What the task requires> Look through the material below and report every line that includes "computer".

Material supplied>
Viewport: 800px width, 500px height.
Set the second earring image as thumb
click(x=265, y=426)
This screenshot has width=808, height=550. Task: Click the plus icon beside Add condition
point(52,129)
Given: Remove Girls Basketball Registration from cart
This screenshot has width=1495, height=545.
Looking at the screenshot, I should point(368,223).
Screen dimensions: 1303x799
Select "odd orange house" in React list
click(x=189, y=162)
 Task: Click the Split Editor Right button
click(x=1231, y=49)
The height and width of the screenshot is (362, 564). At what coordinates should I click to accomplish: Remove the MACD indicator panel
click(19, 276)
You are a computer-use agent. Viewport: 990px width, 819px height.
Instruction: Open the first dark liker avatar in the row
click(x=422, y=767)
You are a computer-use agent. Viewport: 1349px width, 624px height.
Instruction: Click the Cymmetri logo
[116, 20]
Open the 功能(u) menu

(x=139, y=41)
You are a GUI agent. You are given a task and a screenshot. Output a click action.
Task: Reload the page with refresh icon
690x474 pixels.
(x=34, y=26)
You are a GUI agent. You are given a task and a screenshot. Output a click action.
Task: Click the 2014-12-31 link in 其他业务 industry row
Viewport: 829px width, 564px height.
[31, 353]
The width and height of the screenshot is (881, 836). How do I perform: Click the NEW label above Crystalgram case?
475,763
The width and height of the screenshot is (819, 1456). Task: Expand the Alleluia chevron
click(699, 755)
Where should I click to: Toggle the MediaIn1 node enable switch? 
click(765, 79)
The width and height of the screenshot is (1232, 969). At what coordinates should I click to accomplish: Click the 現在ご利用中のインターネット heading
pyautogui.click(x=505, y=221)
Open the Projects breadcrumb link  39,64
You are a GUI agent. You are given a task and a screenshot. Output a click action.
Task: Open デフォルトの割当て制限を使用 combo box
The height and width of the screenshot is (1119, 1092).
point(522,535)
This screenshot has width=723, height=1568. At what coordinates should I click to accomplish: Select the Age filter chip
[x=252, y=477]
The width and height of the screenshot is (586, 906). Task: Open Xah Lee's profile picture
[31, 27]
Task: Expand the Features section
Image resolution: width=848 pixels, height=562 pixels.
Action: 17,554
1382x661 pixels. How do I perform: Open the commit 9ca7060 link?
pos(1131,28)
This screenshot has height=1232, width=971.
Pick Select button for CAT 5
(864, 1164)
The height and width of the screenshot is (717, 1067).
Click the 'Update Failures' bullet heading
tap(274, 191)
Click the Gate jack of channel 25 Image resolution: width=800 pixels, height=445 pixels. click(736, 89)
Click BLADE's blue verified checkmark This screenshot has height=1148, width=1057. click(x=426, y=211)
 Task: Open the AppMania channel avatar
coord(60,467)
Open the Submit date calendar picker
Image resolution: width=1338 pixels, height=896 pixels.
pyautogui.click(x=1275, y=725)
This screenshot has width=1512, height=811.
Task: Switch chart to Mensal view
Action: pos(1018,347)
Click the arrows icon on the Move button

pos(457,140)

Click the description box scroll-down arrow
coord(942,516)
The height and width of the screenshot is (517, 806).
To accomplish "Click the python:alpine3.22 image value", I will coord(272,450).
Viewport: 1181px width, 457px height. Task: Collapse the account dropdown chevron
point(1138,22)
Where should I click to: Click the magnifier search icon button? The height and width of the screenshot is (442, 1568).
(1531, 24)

Result of this exercise>
You are a computer-use agent. Viewport: 990px width, 819px height.
You are a computer-use agent. Viewport: 1349px width, 624px height.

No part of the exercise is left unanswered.